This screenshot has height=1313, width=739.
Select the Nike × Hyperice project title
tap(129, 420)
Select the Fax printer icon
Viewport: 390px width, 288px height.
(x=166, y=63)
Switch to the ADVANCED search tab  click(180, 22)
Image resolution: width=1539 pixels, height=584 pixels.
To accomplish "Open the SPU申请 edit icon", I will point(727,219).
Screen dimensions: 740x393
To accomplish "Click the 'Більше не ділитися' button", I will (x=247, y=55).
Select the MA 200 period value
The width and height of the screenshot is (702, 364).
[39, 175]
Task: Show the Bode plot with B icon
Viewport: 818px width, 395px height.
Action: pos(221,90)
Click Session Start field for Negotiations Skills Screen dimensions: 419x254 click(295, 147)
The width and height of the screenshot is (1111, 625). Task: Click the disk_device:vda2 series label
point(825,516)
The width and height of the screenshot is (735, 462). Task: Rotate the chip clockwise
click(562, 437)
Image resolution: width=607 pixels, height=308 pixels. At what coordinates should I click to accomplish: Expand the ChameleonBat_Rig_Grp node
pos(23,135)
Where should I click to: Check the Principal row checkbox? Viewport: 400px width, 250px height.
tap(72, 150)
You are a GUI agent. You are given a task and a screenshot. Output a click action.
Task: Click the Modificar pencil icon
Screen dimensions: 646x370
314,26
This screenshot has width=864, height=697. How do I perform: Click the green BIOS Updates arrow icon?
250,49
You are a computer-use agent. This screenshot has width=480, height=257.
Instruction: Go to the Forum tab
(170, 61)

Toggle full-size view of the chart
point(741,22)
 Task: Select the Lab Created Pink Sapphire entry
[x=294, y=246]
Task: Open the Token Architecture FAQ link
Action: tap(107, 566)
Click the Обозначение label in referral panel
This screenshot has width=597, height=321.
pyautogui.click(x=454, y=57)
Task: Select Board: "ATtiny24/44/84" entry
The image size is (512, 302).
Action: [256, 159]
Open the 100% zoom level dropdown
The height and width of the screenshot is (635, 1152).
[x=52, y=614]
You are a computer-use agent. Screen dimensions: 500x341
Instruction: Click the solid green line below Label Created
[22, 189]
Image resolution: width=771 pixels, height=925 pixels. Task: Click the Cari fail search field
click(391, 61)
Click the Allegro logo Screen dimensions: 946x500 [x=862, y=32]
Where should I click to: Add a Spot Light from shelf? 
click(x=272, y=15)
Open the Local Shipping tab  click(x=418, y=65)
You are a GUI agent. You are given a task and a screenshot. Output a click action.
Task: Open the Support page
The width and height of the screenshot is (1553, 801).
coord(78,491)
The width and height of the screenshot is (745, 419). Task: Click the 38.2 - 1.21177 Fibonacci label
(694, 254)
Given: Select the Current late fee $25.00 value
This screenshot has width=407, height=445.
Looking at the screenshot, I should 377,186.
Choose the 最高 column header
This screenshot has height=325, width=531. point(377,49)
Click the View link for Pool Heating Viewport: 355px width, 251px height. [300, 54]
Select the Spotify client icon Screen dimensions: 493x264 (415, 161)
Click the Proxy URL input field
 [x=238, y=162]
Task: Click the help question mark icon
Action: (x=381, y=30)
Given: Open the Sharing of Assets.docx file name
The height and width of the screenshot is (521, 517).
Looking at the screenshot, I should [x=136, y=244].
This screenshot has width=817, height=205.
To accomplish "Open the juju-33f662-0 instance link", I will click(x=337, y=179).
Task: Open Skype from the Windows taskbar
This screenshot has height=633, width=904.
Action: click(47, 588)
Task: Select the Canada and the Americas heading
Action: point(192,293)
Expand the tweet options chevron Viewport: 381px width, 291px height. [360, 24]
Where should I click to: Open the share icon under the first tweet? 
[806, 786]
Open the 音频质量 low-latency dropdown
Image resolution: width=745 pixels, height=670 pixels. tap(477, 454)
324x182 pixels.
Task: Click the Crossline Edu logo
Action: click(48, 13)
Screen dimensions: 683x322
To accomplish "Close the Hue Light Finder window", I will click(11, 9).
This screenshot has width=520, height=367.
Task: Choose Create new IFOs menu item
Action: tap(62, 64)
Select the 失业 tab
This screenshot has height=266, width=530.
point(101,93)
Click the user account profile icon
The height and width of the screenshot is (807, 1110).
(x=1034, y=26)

:::::

• **About this task**:
Only lines with the string "value" belong in the answer; copy each of them from the listing.

• **Completed task**:
Select the MA 200 period value
Given: Select the Current late fee $25.00 value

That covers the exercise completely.